了解應用程式滲透測試
安全性設計與自動化安全性測試著重於在弱點遭惡意探索之前先修正弱點,以防止外洩。 我們會使用假設可能遭到入侵策略將我們的服務準備好應付可能的入侵,以補充這些做法。 「入侵假設」會限制對應用程式、服務、身分識別及網路的信任,將這些項目全部(內部和外部) 視為不安全且已遭到入侵。 這些原則可協助降低攻擊者可能造成的損壞,並啟用快速偵測及回應安全性威脅,以限制安全性弱點的影響。
SDL 滲透測試
除了自動化動態程式碼測試之外,SDL 還需要定期滲透測試所有應用程式。 服務團隊應用程式的一般滲透測試會定期進行。 應用程式滲透測試可能會發現其他測試方法未偵測到的安全性問題。 他們也會測試記錄和偵測功能,以確保我們的軟體為 Microsoft 的安全性回應小組提供防禦實際攻擊者所需的數據。
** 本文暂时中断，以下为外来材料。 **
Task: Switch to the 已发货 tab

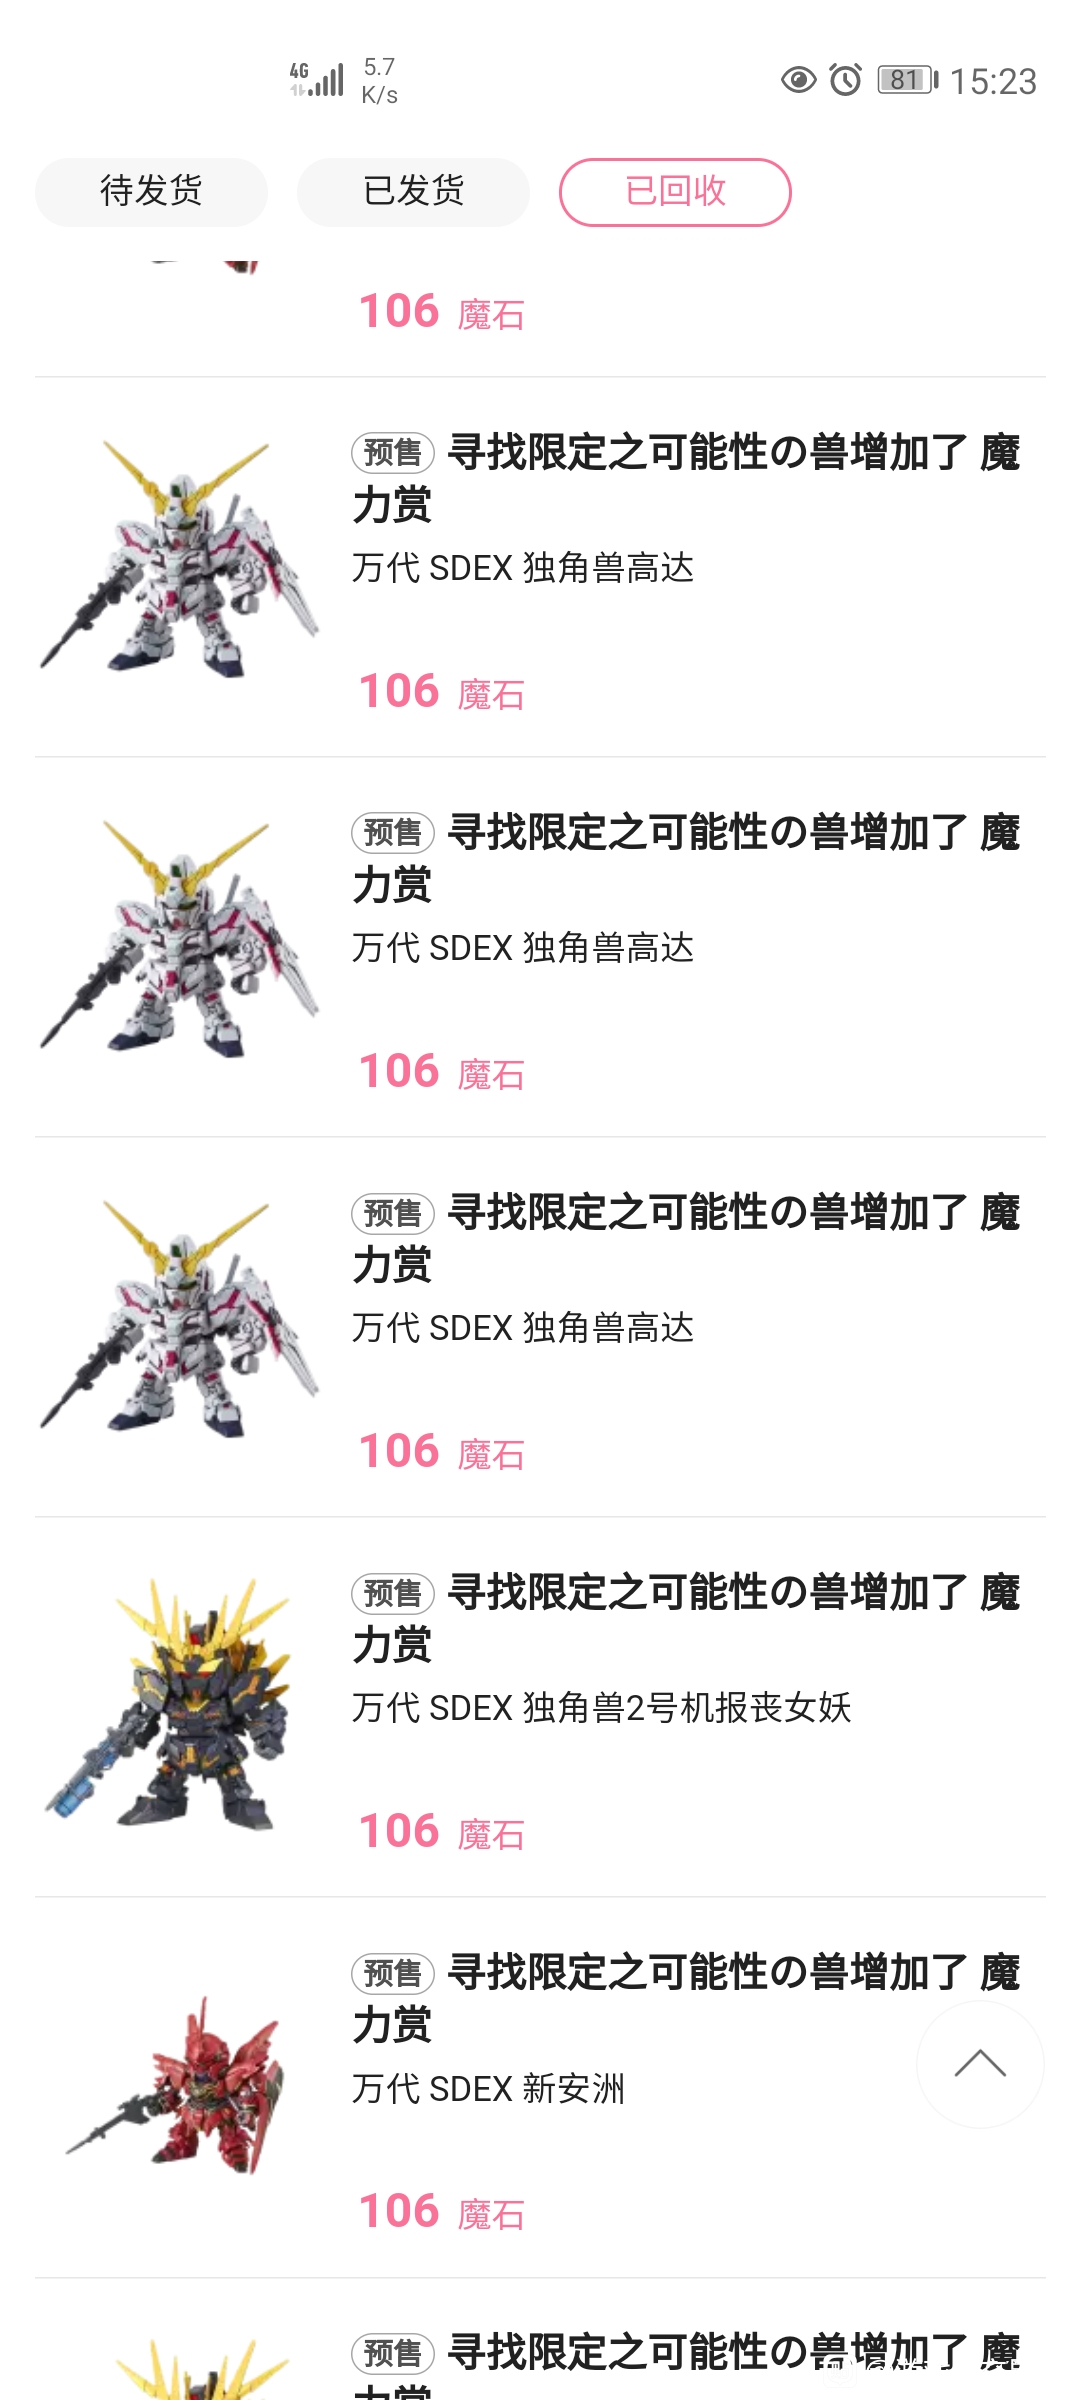Action: tap(413, 192)
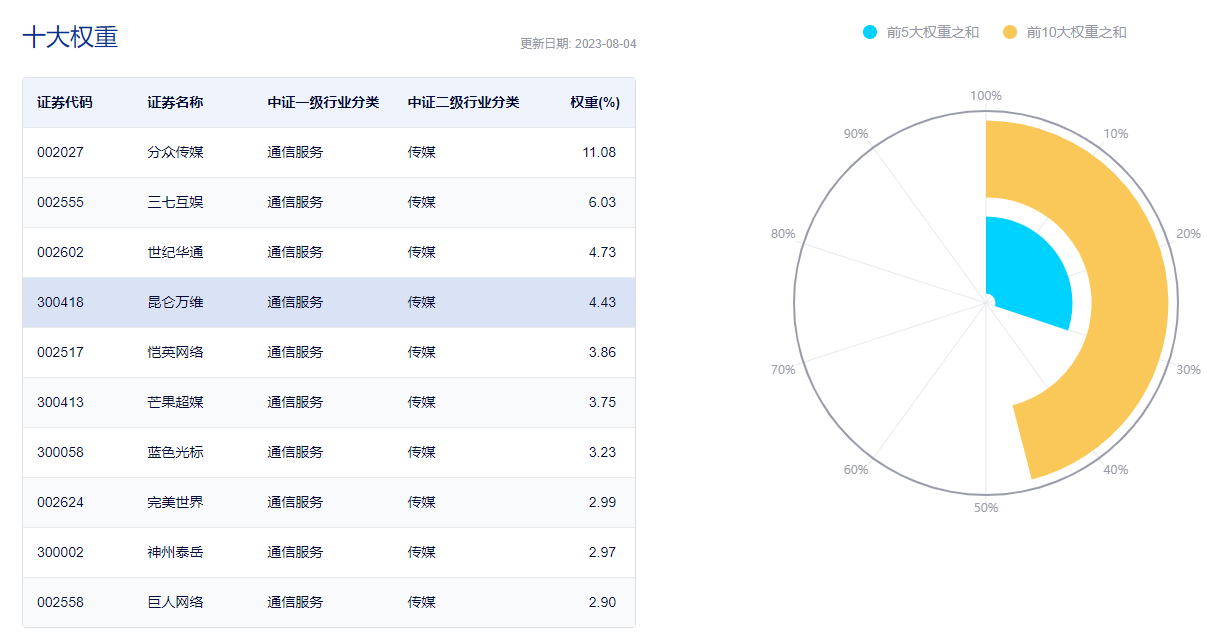
Task: Click the 权重(%) column header
Action: (x=595, y=102)

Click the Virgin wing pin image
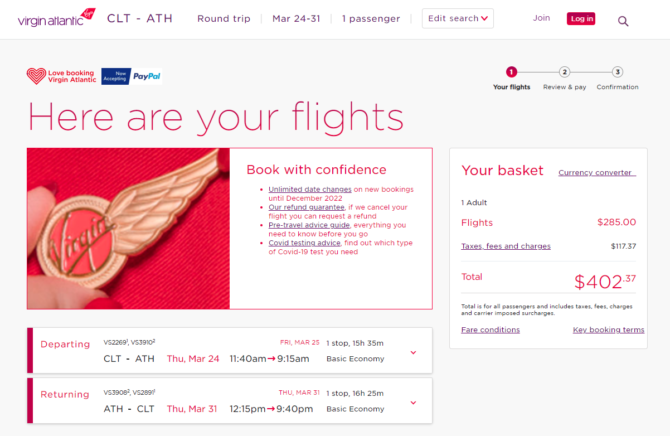128,228
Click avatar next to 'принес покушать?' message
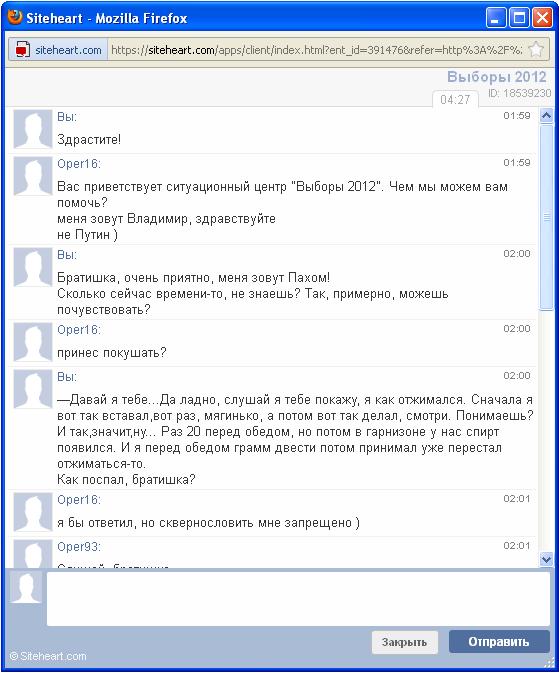The height and width of the screenshot is (674, 559). click(x=33, y=342)
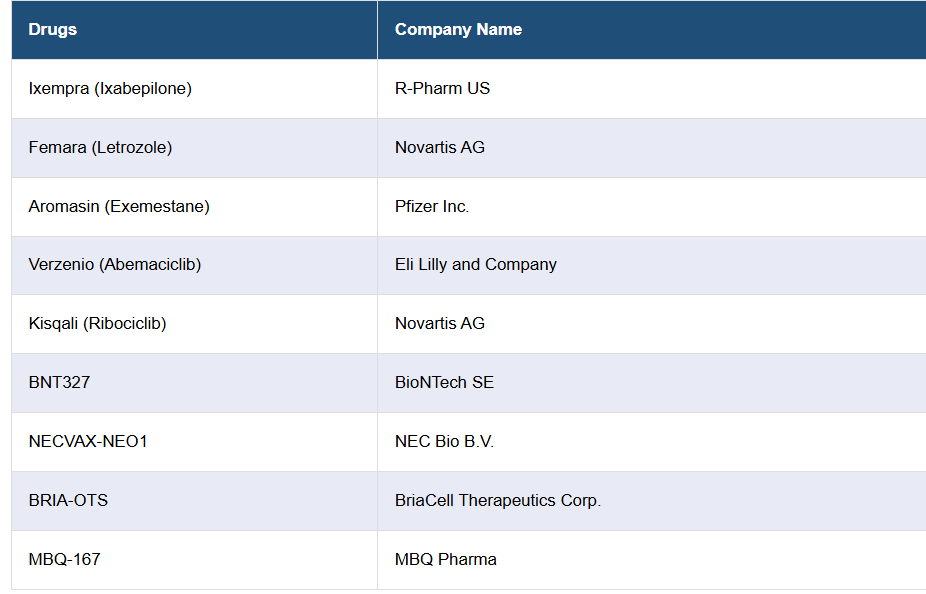Select the Ixempra (Ixabepilone) cell
The image size is (926, 594).
[x=110, y=88]
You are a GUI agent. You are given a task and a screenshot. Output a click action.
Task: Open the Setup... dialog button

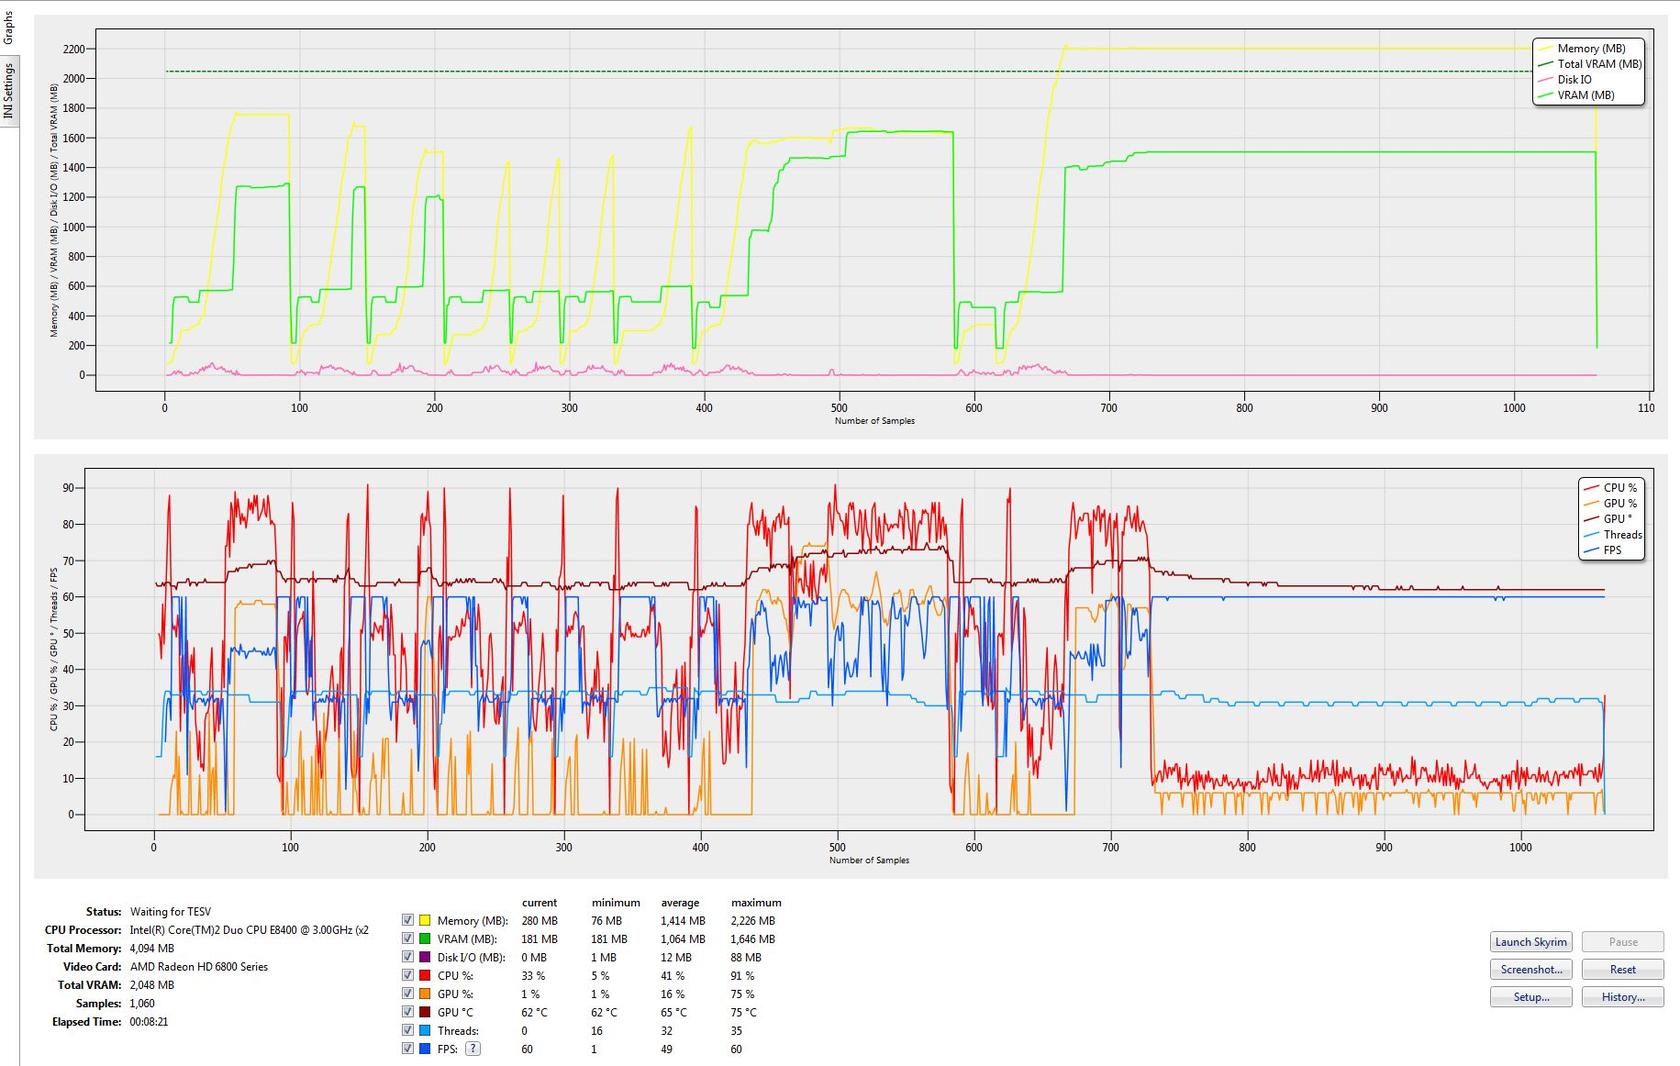pos(1530,997)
服務小組也會在必要時對軟體介面執行目標滲透測試,作為安全性檢閱的一部分。 目標滲透測試是專為偵測特定類型的弱點所設計。 這些測試提供額外一層保護,防範重要軟體功能和資料流程中的潛在弱點。
攻擊模擬
程式碼核准在生產環境中發行並部署後,我們會繼續模擬對生產系統的攻擊,以測試操作安全性。 攻擊模擬會針對操作 SDL 需求測試 DevOps 模型的作業端。 攻擊模擬的主要目標是要驗證我們的偵測和回應功能。 雖然我們的攻擊模擬確實用來識別服務的新弱點和路徑,但主要的優先順序是測試入侵後會發生什麼情況。 我們偵測到攻擊速度夠快嗎? 我們能夠有效地補救及逐出攻擊者嗎? 攻擊模擬和其他形式的滲透測試可讓我們持續回答這些問題。
Microsoft 利用專職員工的內部攻擊性安全性小組,藉由模擬對系統的攻擊來進行持續滲透測試。 我們將這些小組稱為 Red Team。 紅隊會藉由探索和利用弱點及安全性組態錯誤,嘗試入侵 Microsoft 系統而不進行偵測。 Red Team 工作會模擬真實世界的攻擊,並測試 Microsoft 安全性回應小組的功能。 在內部滲透測試的內容中,Microsoft 的安全性回應小組稱為Blue Team。 藍隊會使用安全性監視系統和安全性事件回應流程來預防、偵測及回應紅隊的攻擊。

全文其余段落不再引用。